My overall opinion is that the speakers and their respective organizations were working on some very difficult and exciting problems related to the growing volume of data. A point that Richard made was that mining the social graph (e.g., our Facebook friends and the things we do, like etc. as recorded on Facebook) is very challenging. The good news is that companies like LinkedIn have been able to extract value from its data, and added cool capabilities such as recommending people we can connect to.

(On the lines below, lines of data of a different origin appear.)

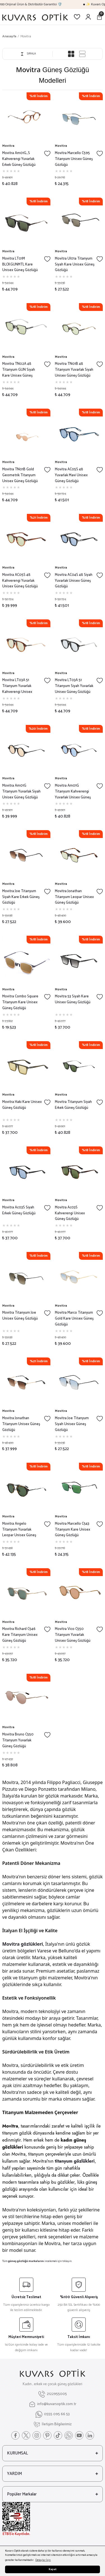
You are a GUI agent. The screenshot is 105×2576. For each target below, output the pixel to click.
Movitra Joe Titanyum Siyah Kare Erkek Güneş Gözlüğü (20, 897)
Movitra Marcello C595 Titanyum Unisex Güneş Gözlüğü (74, 159)
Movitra (25, 36)
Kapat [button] (53, 2569)
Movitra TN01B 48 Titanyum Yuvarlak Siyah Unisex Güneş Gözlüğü (74, 370)
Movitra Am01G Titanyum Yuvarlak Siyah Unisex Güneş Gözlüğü (21, 791)
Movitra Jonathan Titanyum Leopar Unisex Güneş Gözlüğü (74, 897)
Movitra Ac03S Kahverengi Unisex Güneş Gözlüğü (70, 1213)
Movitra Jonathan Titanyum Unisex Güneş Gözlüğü (21, 1424)
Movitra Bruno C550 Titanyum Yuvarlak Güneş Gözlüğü (18, 1740)
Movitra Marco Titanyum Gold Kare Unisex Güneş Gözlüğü (74, 1318)
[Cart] (99, 16)
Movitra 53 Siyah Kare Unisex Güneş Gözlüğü (72, 999)
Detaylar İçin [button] (43, 2560)
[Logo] (35, 17)
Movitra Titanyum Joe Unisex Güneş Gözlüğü (20, 1316)
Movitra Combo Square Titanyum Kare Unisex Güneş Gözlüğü (20, 1002)
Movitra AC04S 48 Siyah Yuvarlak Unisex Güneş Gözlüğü (73, 581)
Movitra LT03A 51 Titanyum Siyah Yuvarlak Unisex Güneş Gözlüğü (74, 686)
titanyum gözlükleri (75, 2161)
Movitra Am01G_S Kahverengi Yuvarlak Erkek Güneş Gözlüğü (19, 159)
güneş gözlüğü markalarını (26, 2261)
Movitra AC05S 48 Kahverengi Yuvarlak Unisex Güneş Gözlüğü (20, 581)
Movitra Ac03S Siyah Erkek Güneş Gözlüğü (19, 1210)
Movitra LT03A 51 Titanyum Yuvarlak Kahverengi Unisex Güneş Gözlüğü (17, 686)
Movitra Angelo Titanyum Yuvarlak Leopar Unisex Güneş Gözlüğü (19, 1529)
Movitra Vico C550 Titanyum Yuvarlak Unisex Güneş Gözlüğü (72, 1635)
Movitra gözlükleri (22, 1944)
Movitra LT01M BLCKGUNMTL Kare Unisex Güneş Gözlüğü (20, 264)
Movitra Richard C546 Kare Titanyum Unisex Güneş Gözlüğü (20, 1635)
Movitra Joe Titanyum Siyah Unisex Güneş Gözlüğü (72, 1424)
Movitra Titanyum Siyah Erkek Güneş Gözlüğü (73, 1105)
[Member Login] (88, 16)
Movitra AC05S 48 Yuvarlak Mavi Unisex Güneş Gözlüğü (71, 475)
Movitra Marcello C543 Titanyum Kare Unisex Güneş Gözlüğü (72, 1529)
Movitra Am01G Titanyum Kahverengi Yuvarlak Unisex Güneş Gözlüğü (73, 791)
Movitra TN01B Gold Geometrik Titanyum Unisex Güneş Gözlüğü (20, 475)
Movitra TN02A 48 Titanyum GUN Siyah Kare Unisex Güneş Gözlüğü (18, 370)
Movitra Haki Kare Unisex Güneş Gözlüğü (22, 1105)
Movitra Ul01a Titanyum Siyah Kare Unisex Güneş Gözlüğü (74, 264)
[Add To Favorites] (47, 153)
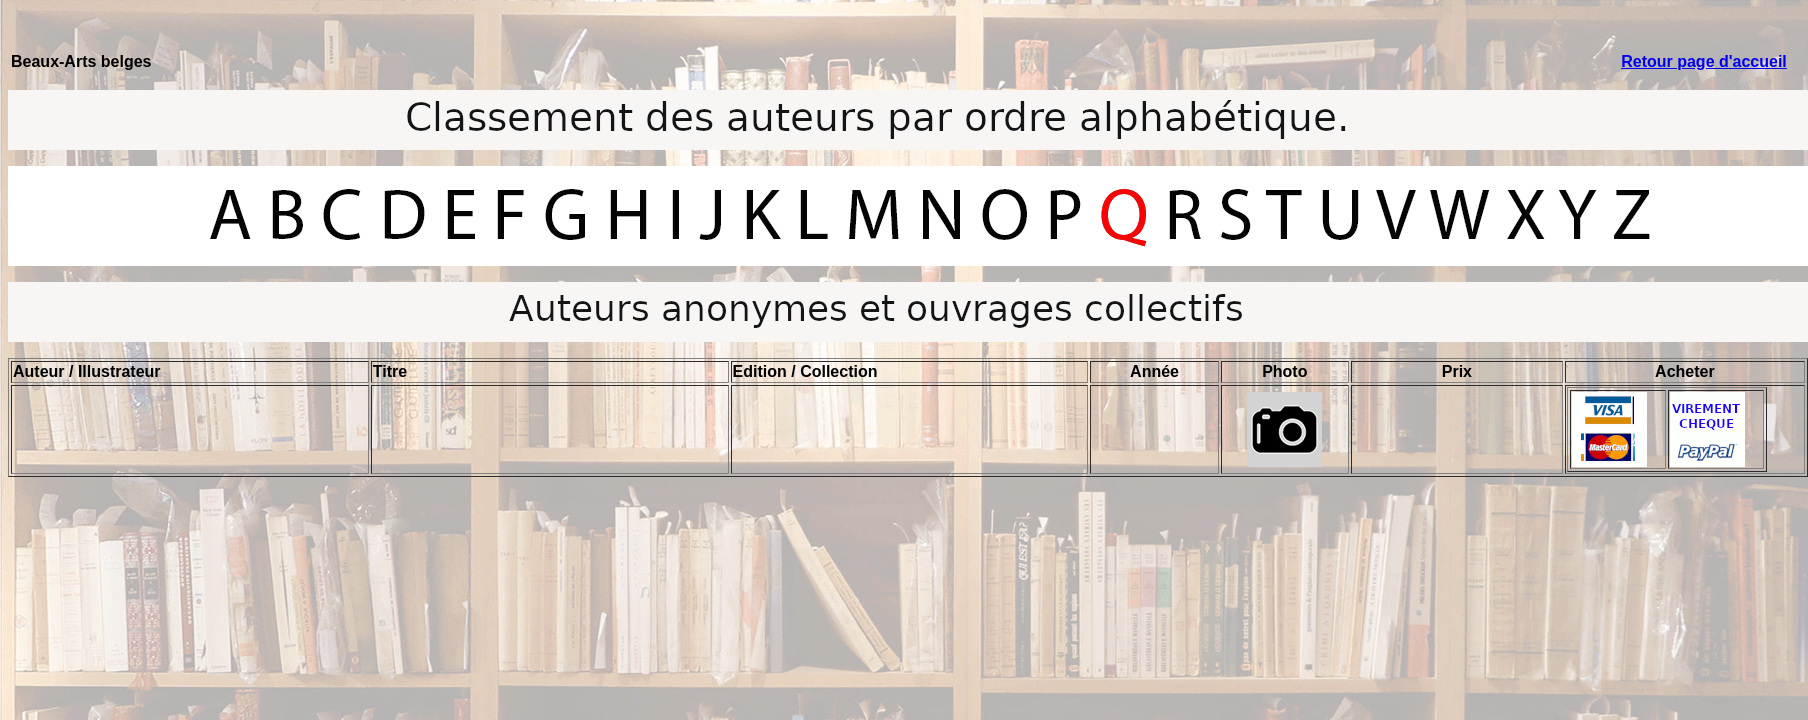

Bottom line:  did the meeting give me any ideas for products or services that I can sell to my enterprise customers? ….. Yes.

Data Deluge!

Posted in Data mining, Enterprise Software Sales, Twitter on January 12, 2010 by Shankar Saikia

The year was 2006, George W was in the white house and Google was the king of search. If you wanted a restaurant review you probably either looked at a copy of Zagat (the book, not online!) or you did a Google search. Fast forward to 2010 and what’s changed? Beyond the obvious change inside 1600 Pennsylvania Avenue, now if you want to research a restaurant you do a Yelp search – what a difference 4 years makes! What else has changed?  The biggest change is the growth of data – mobile interactions, Google searches, Twitter tweets, Yelp reviews, Facebook friends and pokes and pictures …. it’s a data deluge out there!

I”m increasingly being convinced that the next big tech opportunity lies in being able to do something with the data deluge. A recent column in Gigaom mentions that Facebook’s greatest asset is it’s social graph (i.e., the connections between people and their friends, pokes, pictures etc.). Facebook is working very hard at extracting value from this data. Similarly, Yelp is trying to mine its own user-generated restaurant reviews.

The key to solving this data-mining challenge is to engage in “non-linear thinking.” It’s important to keep in mind that there is more to data mining than the IT-focused steps such as data collection, aggregration, modeling, validation etc.  One of the most difficult parts of data mining social media information is that the data is mostly unstructured (i.e., text, pictures etc.).

I’m really excited about the data challenges – this is the age of big data – for more on big data read this .

What do you think? Do you see an opportunity in the data deluge?